### Problem details
Write each line out exactly, from the one containing "The width and" through the final line of the data, and keep pictures out of the copy.

(Pixel coordinate grounding data)
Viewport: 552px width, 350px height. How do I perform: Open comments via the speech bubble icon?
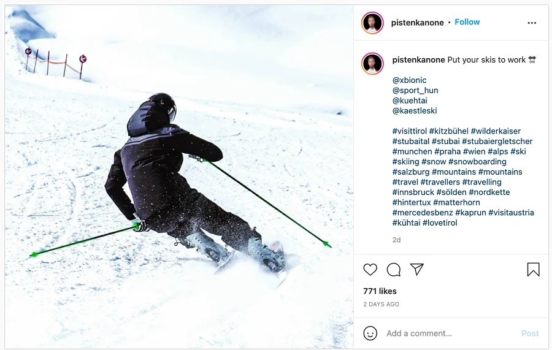[394, 270]
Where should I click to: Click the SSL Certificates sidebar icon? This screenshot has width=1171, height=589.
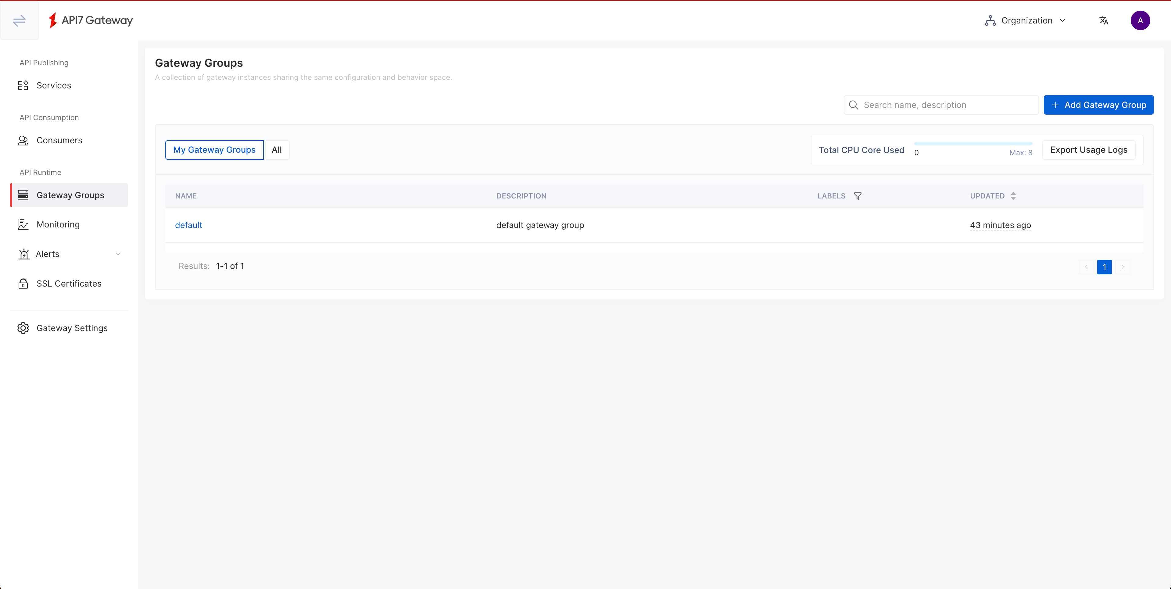[x=23, y=284]
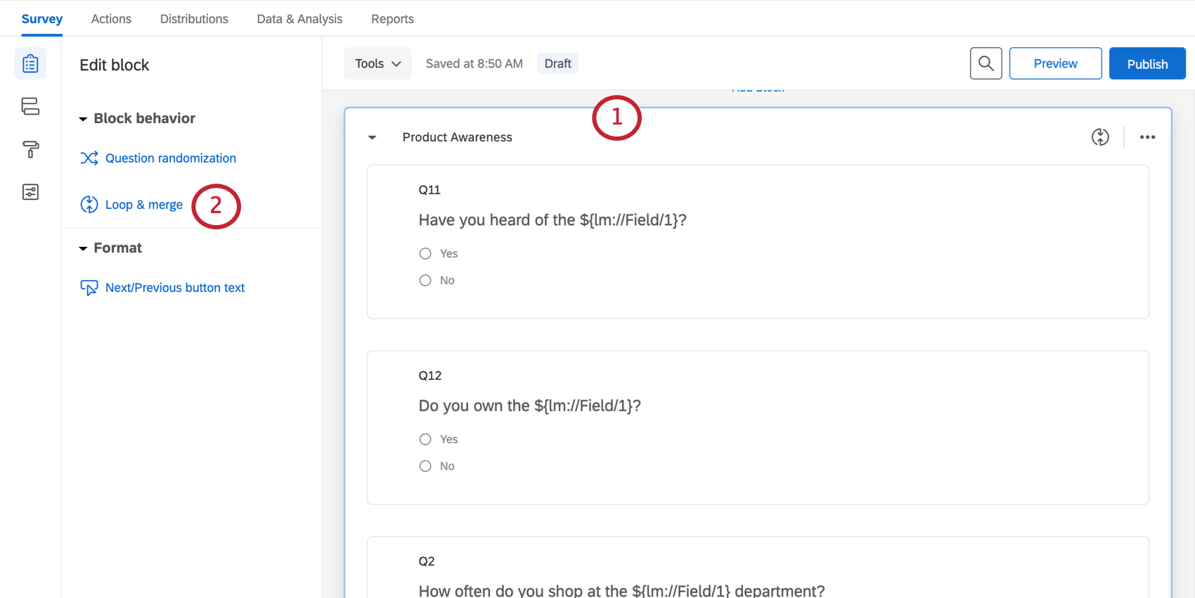Open the survey flow sidebar icon
Screen dimensions: 1195x598
(30, 106)
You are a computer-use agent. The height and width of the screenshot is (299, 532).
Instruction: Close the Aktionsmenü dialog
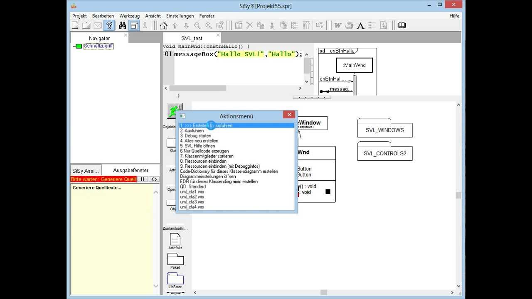(x=289, y=115)
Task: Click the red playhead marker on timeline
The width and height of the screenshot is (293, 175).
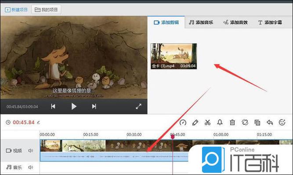Action: 173,137
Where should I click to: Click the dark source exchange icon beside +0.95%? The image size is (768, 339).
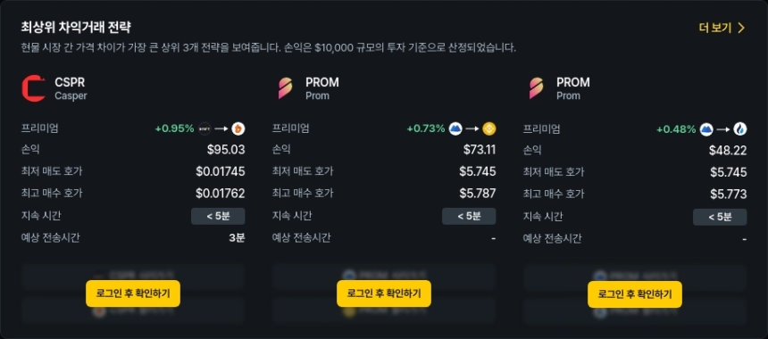tap(205, 129)
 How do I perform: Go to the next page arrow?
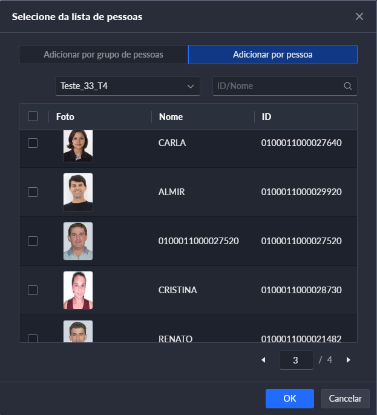(x=348, y=360)
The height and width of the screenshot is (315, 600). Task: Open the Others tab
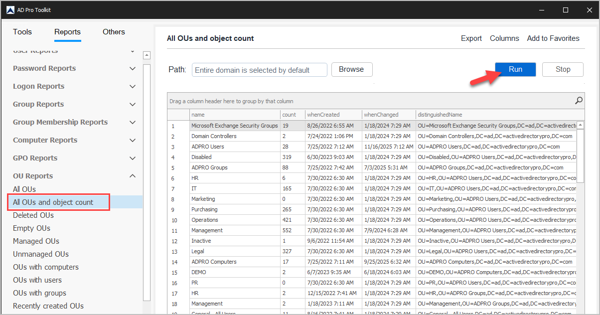coord(114,32)
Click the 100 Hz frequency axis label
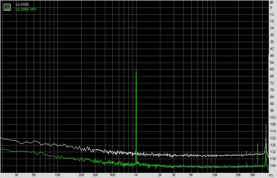 point(57,175)
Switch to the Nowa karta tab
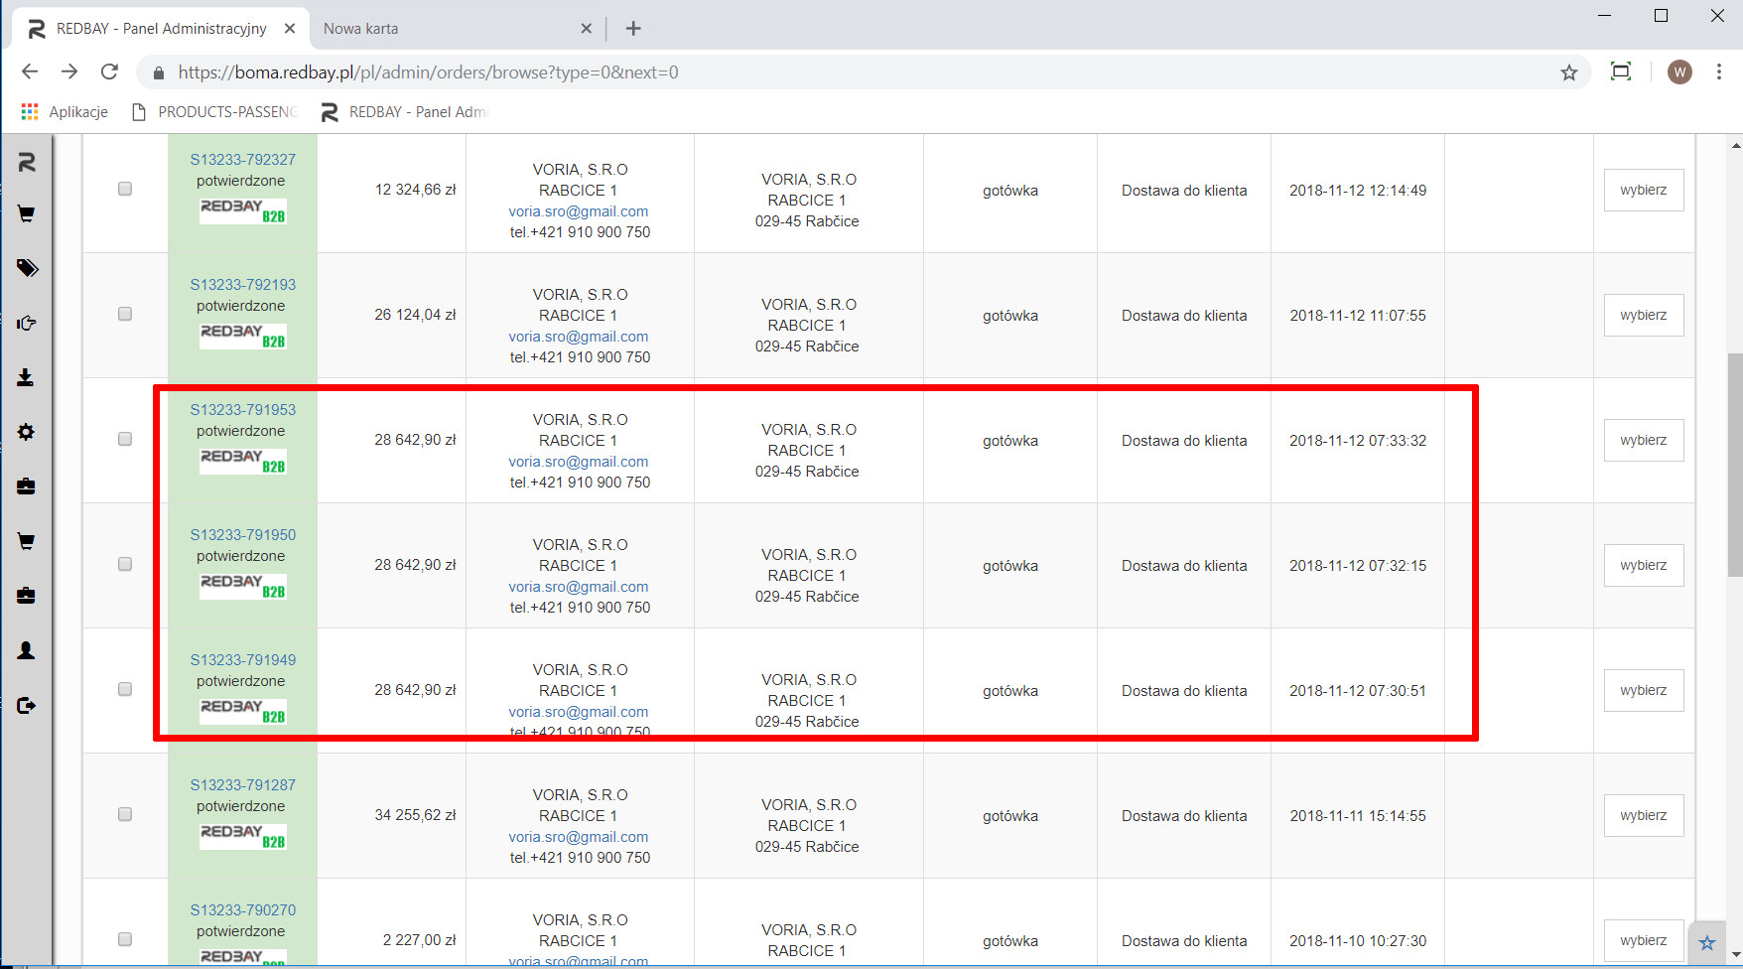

### Solution for this exercise
The width and height of the screenshot is (293, 175).
Action: 173,137
Where should I click to: Click the dark source exchange icon beside +0.95%? The image size is (768, 339).
tap(205, 129)
 How do I perform: Go to the next page arrow?
(x=348, y=360)
The height and width of the screenshot is (315, 600). Task: Open the Others tab
coord(114,32)
Click the 100 Hz frequency axis label
 point(57,175)
Switch to the Nowa karta tab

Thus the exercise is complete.